Siamo nel pieno della stagione estiva e, come accade da diversi anni, le polemiche sui divieti di introduzione di cibo e bevande negli stabilimenti balneari non tardano a emergere.
Queste restrizioni, nella maggior parte dei casi considerate illegittime, portano molti gestori a effettuare controlli scrupolosi all’ingresso per impedire ai bagnanti di portare con sé panini, bibite e simili. La questione solleva dubbi sulla legittimità sia dei divieti che delle perquisizioni stesse.
Non esiste un fondamento legale che giustifichi il divieto imposto da alcuni stabilimenti balneari riguardante l’introduzione di cibo e bevande. I gestori non possono negare l’accesso ai clienti paganti o imporre i propri servizi accessori, come la ristorazione. Tuttavia, è possibile limitare il consumo di alimenti in determinate aree per motivazioni valide quali il mantenimento dell’ordine e della pulizia o la salvaguardia del paesaggio.

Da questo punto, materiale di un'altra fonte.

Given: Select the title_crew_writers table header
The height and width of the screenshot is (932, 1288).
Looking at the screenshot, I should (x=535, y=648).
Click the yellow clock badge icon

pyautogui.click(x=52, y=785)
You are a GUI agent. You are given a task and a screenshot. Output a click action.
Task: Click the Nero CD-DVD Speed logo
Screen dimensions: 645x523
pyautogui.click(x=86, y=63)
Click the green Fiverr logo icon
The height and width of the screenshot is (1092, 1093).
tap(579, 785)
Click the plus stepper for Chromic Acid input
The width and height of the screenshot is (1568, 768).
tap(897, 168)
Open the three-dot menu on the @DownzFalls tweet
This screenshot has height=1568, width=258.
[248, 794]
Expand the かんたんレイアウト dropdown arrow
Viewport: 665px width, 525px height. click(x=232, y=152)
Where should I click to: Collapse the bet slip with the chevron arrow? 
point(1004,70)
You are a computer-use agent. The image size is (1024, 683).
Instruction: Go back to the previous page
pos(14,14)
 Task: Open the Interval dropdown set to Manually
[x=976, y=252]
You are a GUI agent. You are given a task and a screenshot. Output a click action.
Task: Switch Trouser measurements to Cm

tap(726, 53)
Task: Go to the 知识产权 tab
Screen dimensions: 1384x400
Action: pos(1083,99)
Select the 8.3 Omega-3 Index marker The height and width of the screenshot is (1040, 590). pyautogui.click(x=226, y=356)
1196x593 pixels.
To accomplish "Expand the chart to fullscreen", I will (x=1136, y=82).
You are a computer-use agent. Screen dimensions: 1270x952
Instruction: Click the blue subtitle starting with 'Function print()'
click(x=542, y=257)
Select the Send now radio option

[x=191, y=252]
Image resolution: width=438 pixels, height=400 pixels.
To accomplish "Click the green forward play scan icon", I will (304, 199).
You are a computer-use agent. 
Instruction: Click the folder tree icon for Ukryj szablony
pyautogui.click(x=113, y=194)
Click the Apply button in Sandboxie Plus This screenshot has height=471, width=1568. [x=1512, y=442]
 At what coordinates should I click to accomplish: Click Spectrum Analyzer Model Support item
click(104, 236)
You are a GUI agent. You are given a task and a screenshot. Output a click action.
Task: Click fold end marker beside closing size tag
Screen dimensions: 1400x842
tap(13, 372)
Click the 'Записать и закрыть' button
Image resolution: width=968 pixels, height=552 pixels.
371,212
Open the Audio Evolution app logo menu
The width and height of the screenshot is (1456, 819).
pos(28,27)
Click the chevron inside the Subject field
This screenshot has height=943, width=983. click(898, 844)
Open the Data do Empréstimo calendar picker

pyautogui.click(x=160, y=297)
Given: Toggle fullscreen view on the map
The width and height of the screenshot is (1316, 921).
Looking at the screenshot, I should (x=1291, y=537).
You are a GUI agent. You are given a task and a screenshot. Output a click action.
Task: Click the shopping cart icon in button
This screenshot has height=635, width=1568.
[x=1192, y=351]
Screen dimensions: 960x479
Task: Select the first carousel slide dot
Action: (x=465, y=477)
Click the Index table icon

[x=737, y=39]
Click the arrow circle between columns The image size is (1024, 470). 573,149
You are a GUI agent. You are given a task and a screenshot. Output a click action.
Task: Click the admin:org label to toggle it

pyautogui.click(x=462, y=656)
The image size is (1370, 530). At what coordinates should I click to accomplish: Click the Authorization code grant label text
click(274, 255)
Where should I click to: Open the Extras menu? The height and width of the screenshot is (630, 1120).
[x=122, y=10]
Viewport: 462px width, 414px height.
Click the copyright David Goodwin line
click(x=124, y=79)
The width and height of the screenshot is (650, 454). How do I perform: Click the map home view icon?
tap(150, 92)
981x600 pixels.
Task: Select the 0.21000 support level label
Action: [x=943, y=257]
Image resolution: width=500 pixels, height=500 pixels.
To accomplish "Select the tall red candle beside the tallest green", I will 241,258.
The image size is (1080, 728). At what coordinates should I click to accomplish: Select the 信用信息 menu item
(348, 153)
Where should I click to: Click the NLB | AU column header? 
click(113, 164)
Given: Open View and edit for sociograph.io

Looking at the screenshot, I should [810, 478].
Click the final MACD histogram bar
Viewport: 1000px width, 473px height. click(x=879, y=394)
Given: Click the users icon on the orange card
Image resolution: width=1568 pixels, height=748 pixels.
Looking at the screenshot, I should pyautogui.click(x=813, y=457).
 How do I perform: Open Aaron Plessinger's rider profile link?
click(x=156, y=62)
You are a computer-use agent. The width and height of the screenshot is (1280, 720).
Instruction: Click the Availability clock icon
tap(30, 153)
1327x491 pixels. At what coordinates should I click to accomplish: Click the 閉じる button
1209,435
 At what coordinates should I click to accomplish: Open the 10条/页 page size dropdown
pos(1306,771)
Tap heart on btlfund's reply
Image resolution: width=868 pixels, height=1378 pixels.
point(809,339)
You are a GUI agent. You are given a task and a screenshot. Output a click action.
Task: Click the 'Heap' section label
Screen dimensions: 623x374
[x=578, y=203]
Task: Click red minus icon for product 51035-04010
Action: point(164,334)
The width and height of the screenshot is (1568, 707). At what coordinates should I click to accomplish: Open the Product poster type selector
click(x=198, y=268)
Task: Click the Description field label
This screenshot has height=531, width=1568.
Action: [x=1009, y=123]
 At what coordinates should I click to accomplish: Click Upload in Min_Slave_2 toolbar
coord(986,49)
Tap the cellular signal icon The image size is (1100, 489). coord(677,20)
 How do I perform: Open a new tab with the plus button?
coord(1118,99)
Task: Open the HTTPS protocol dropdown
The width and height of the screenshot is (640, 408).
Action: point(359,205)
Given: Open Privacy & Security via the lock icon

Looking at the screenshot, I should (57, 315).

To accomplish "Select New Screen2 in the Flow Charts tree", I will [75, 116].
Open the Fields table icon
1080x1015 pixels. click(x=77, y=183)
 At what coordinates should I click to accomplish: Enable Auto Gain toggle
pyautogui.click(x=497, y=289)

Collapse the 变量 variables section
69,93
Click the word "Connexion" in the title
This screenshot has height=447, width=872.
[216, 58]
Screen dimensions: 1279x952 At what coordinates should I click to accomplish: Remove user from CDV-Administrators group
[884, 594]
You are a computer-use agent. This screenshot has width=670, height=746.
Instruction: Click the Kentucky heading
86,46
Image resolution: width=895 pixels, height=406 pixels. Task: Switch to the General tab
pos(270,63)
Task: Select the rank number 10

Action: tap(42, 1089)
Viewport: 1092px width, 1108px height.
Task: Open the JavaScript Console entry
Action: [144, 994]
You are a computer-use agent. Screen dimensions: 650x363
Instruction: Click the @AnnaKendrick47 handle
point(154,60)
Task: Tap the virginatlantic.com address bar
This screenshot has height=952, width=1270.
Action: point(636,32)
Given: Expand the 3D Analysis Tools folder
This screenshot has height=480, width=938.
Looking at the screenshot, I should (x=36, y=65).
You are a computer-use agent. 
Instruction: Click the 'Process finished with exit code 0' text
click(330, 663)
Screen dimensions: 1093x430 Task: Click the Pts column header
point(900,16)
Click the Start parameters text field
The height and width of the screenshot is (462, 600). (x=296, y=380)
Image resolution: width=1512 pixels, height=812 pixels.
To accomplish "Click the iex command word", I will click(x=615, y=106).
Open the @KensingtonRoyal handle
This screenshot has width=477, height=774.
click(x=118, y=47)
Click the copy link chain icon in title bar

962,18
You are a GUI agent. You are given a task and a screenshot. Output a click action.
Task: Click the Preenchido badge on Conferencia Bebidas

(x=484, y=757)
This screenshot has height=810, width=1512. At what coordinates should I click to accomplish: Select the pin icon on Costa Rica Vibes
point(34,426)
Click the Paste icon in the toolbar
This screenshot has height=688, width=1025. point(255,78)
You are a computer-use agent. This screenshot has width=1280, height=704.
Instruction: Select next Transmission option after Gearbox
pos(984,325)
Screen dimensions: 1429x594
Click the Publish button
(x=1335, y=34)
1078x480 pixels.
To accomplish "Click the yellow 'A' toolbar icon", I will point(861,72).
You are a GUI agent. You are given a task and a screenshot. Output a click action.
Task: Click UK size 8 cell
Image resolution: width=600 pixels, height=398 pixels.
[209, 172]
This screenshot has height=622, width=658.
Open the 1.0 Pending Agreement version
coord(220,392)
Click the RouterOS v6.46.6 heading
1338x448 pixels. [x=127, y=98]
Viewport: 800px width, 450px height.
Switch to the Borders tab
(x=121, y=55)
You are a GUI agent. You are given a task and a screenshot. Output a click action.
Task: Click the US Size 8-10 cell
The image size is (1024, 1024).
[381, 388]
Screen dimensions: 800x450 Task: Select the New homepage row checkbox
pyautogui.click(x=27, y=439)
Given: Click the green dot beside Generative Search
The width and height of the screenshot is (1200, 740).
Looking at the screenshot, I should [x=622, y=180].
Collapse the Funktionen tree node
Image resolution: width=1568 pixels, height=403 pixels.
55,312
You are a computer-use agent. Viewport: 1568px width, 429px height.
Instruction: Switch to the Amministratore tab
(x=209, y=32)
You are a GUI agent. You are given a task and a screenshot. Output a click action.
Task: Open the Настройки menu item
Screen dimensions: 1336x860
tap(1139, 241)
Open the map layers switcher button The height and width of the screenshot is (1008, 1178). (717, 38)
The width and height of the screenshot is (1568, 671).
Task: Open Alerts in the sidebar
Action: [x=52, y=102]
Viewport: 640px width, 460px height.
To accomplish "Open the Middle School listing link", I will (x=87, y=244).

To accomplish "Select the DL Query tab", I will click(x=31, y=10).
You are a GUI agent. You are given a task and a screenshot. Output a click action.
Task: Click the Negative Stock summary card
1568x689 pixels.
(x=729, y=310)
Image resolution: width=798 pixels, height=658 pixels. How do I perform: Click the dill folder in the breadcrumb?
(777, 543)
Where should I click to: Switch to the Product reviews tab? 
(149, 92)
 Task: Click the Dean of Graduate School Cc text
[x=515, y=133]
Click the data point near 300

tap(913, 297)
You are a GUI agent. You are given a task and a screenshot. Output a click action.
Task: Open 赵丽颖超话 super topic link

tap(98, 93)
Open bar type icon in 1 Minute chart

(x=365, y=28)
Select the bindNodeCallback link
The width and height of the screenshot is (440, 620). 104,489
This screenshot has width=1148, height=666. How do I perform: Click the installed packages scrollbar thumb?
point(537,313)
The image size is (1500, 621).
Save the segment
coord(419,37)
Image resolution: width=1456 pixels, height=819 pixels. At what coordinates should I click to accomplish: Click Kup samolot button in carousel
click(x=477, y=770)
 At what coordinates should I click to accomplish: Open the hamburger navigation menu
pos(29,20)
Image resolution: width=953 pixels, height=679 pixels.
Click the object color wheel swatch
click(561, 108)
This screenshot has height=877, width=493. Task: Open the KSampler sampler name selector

Senza perquisire mai prima di far entrare le persone.
Perquisizioni prima di andare in spiaggia: una pratica controversa
Esistono situazioni specifiche dove il divieto trova una sua legittimazione: per esempio nelle aree dedicate alla ristorazione all’interno dello stabilimento balneare. Qui, i gestori hanno il diritto di vietare l’introduzione di cibi esterni per ragioni igienico-sanitarie. Inoltre, ordinanze comunali o regolamenti locali possono imporre limitazioni al consumo di alimenti in spiaggia per fini collettivi.
La questione delle perquisizioni porta con sé numerosi interrogativi sulla legalità dell’operato dei gestori degli stabilimenti balneari. La legge è chiara: nessuna forma obbligatoria e forzata di controllo può essere effettuata se non dalle forze dell’ordine. Tuttavia, se il bagnante acconsente volontariamente al controllo del proprio zaino o borsa non si configura alcuna violazione.